Records shown START
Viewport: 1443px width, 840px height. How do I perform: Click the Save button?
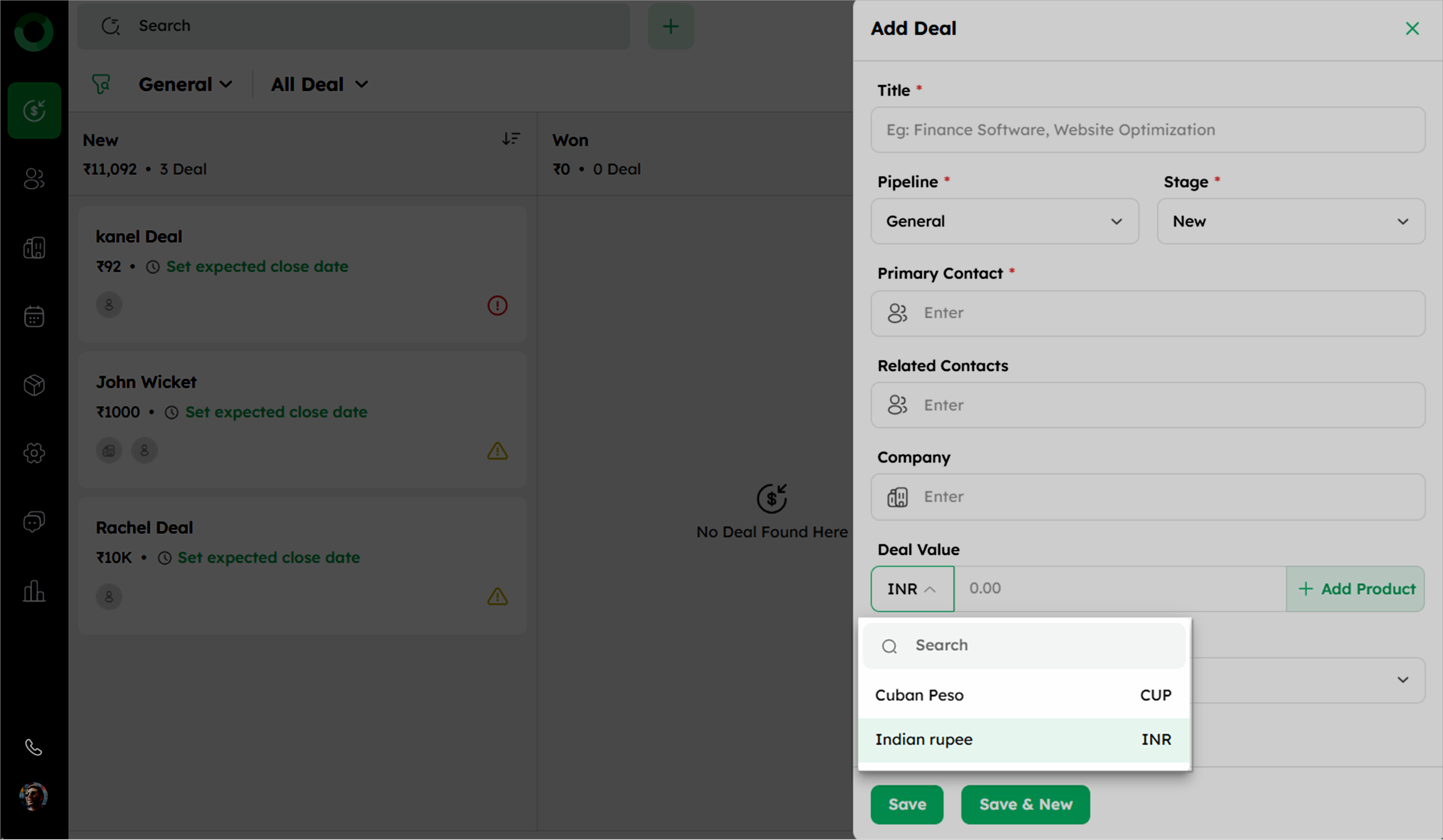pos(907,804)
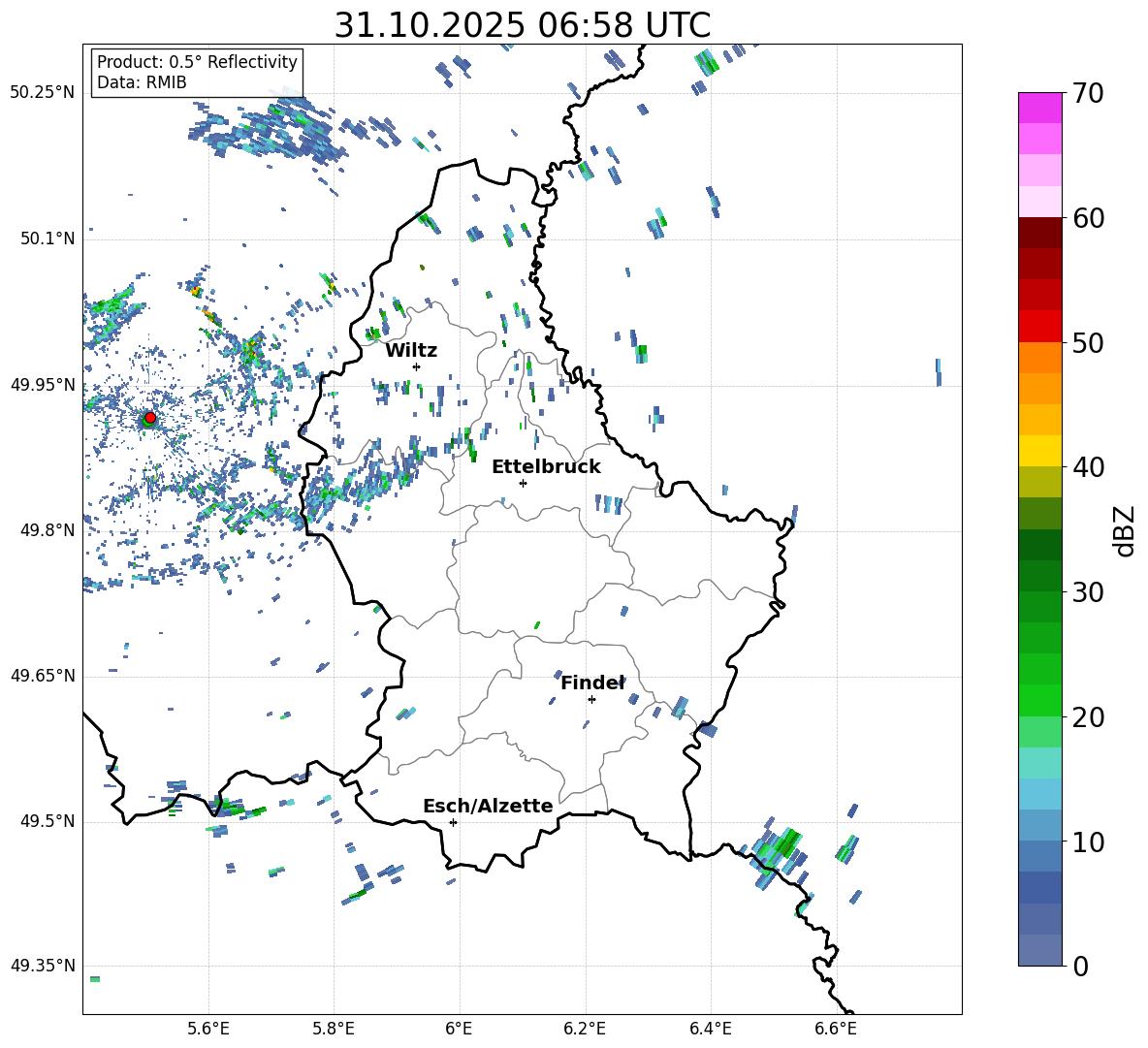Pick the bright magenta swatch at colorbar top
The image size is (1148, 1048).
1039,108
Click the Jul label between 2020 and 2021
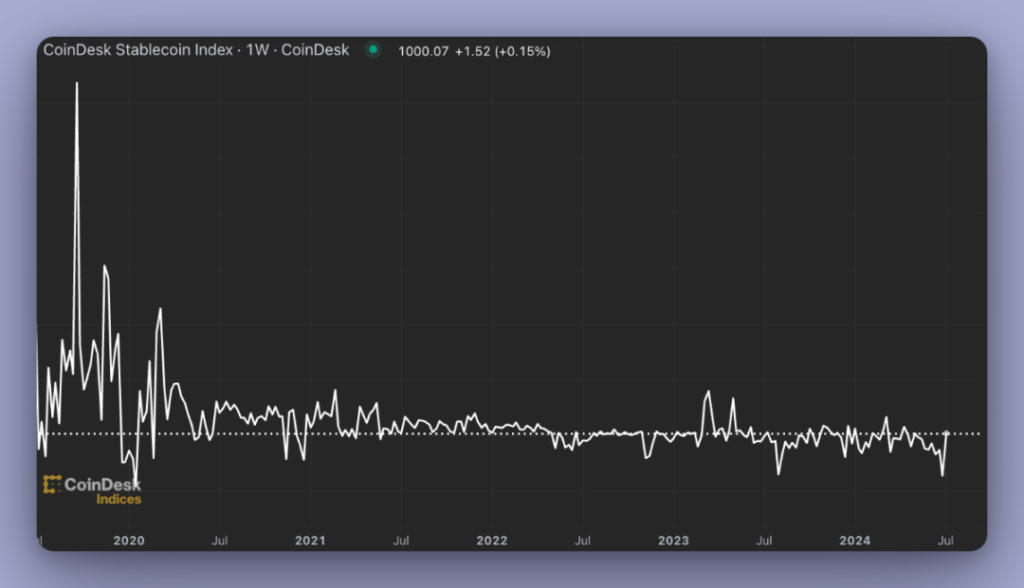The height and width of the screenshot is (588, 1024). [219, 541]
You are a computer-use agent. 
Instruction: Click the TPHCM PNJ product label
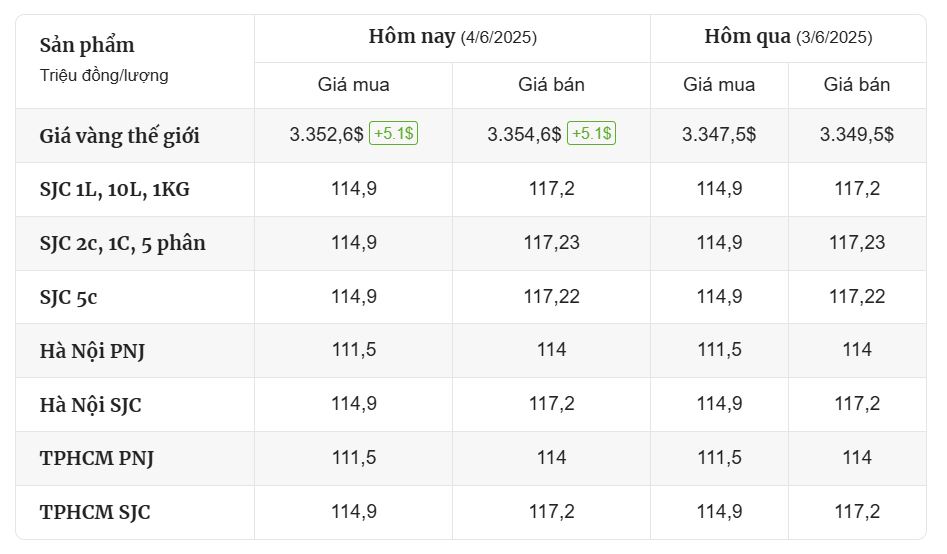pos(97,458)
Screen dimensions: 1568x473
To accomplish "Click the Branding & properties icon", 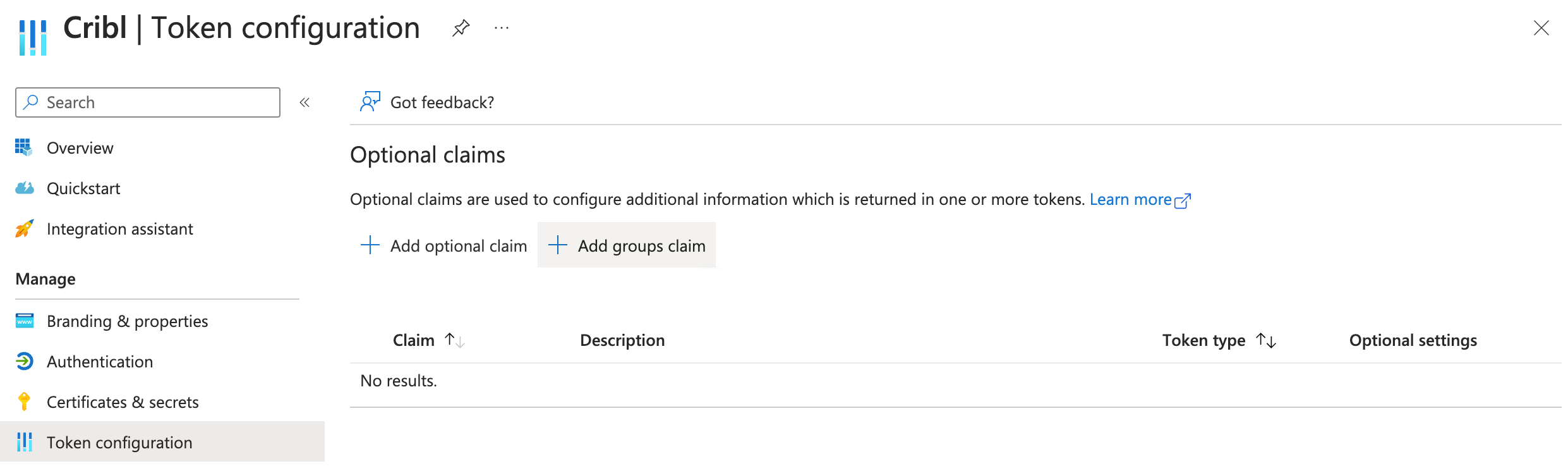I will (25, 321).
Records shown END
## Description of the task:
The answer must consist only of the lines from the beginning of the entries above through the line that holds "You are a computer-use agent.", reproduced exactly and without pictures.

## Task output:
Viewport: 1443px width, 840px height. How do I perform: Click the Save button?
pos(907,804)
Pick the bright magenta swatch at colorbar top
The image size is (1148, 1048).
1039,108
Click the Jul label between 2020 and 2021
The height and width of the screenshot is (588, 1024). [219, 541]
You are a computer-use agent. 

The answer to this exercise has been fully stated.